CETP Inhibitor Met Safety, Efficacy Endpoints in Heart Disease Patients


November 18, 2010

November 18, 2010 – In the trial of 1,623 patients with coronary heart disease (CHD) or CHD risk equivalents, an investigational CETP inhibitor showed no significant differences from placebo in the primary safety measures studied. Researchers this week presented results from the phase III DEFINE study with Merck's CETP inhibitor, anacetrapib. The positive results were presented at the American Heart Association (AHA) meeting in Chicago.

There were no significant differences in mean changes in blood pressure between the anacetrapib and placebo treatment groups, nor were there any significant differences in serum electrolytes or aldosterone levels.

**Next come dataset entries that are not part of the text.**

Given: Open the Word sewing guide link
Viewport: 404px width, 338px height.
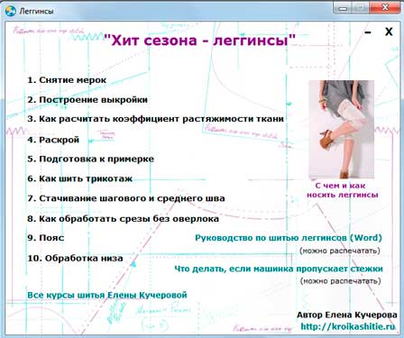Looking at the screenshot, I should [x=289, y=238].

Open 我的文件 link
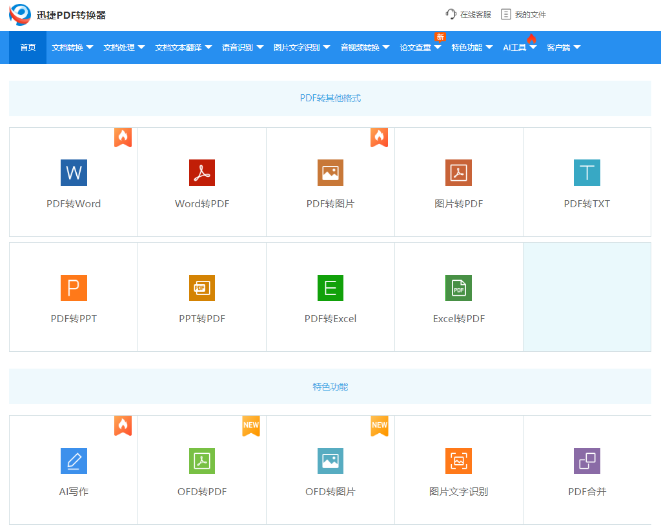pos(524,14)
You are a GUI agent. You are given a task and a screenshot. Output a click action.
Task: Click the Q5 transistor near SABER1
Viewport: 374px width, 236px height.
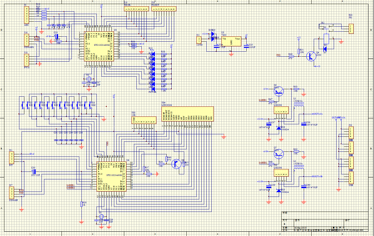(x=279, y=91)
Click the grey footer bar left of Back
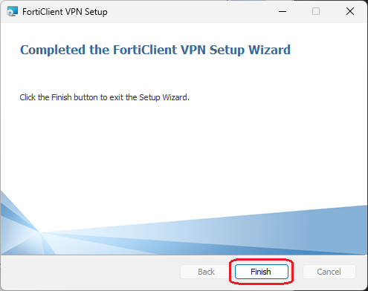 [x=91, y=272]
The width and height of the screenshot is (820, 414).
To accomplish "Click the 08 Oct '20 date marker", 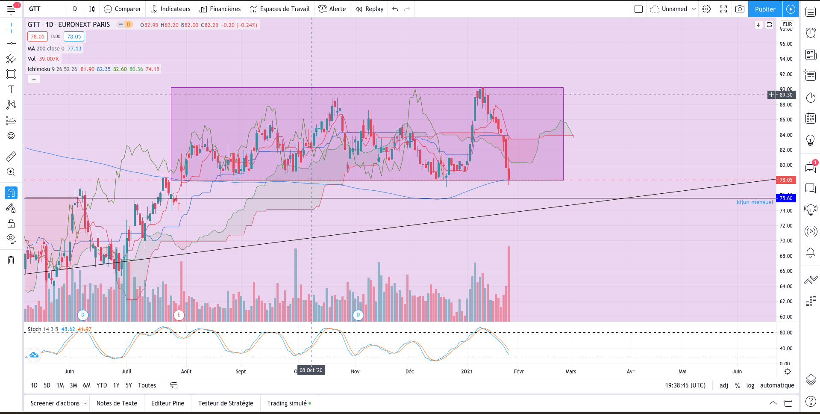I will (311, 370).
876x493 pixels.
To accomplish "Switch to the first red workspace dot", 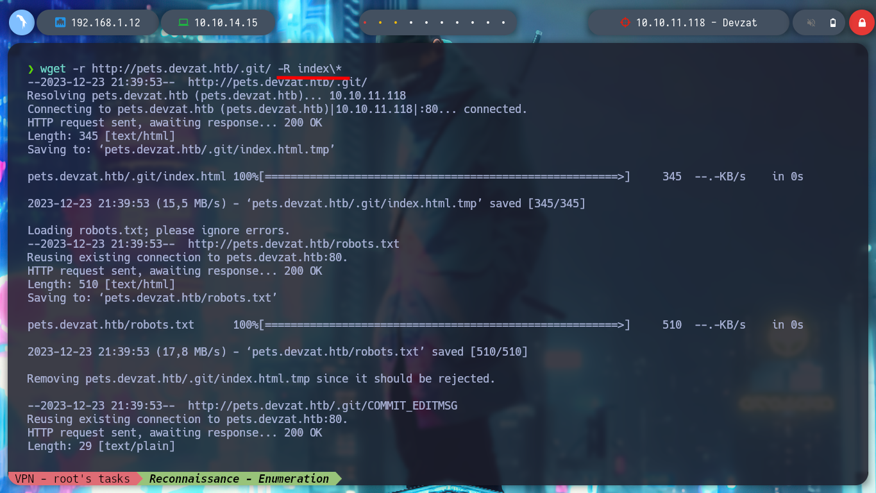I will click(x=364, y=22).
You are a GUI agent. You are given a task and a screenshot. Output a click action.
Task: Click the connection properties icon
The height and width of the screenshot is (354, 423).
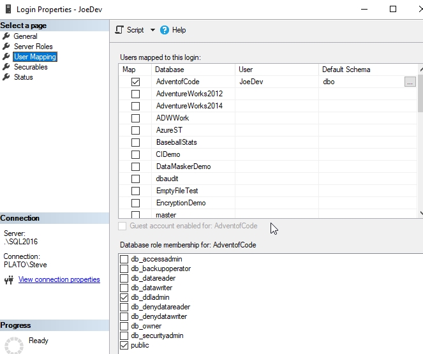pos(9,280)
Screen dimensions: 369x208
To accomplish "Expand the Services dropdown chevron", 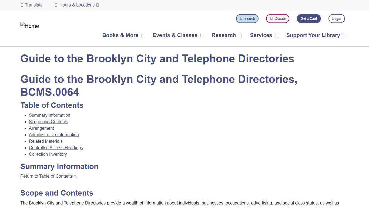I will point(276,35).
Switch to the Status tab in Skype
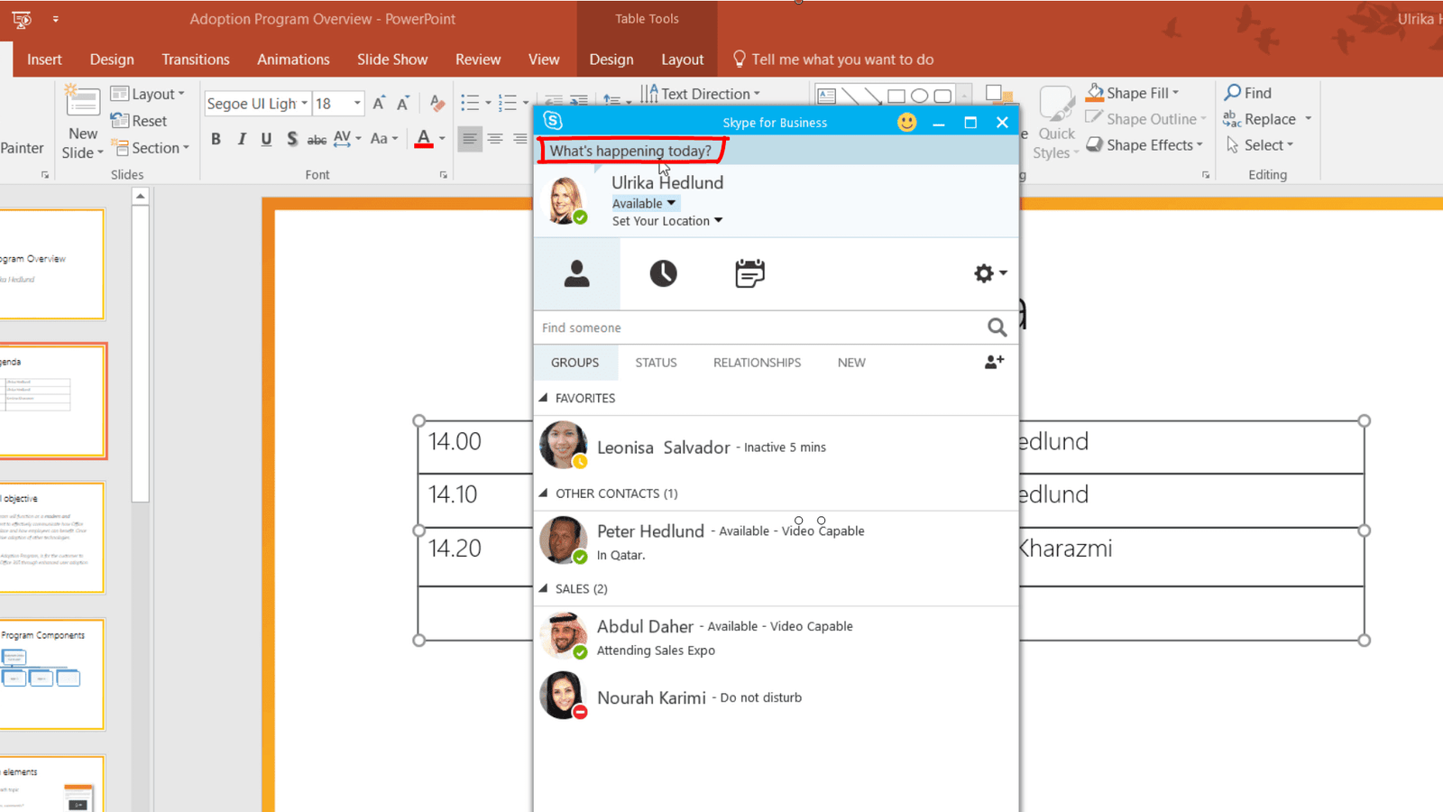The image size is (1443, 812). (656, 363)
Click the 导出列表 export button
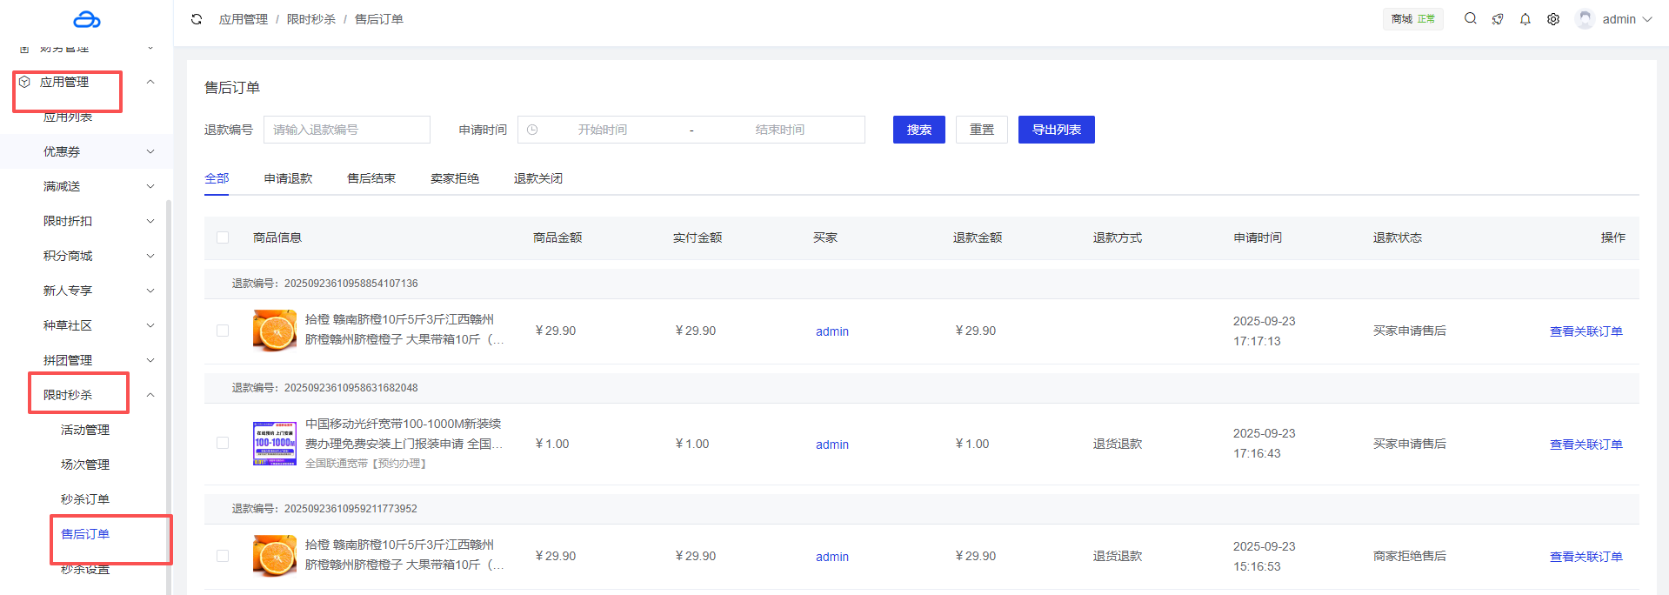 click(1056, 130)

During the 76-week treatment phase, the pre-specified adjudicated cardiovascular endpoint (defined as cardiovascular death, myocardial infarction, unstable angina or stroke) occurred in 16 anacetrapib-treated patients (2 percent) compared with 21 placebo-treated patients (2.6 percent) (p=0.40). At 24 weeks, anacetrapib decreased LDL-C by 40 percent (from 81 to 45 mg/dl vs. 82 to 77 mg/dl for placebo, p<0.001) and increased HDL-C by 138 percent (from 40 to 101 mg/dl vs. 40 to 46 mg/dl for placebo, p<0.001) in patients already treated with a statin and at guideline-recommended LDL-C goal. The data were also published online in the New England Journal of Medicine.

The DEFINE trial was an 18-month study of patients with or at high-risk for CHD who were already receiving statins and were at guideline-established LDL-C goal. It was designed to assess the lipid-modifying efficacy, safety and tolerability of anacetrapib 100 mg daily added to ongoing statin therapy with or without other lipid-modifying agents.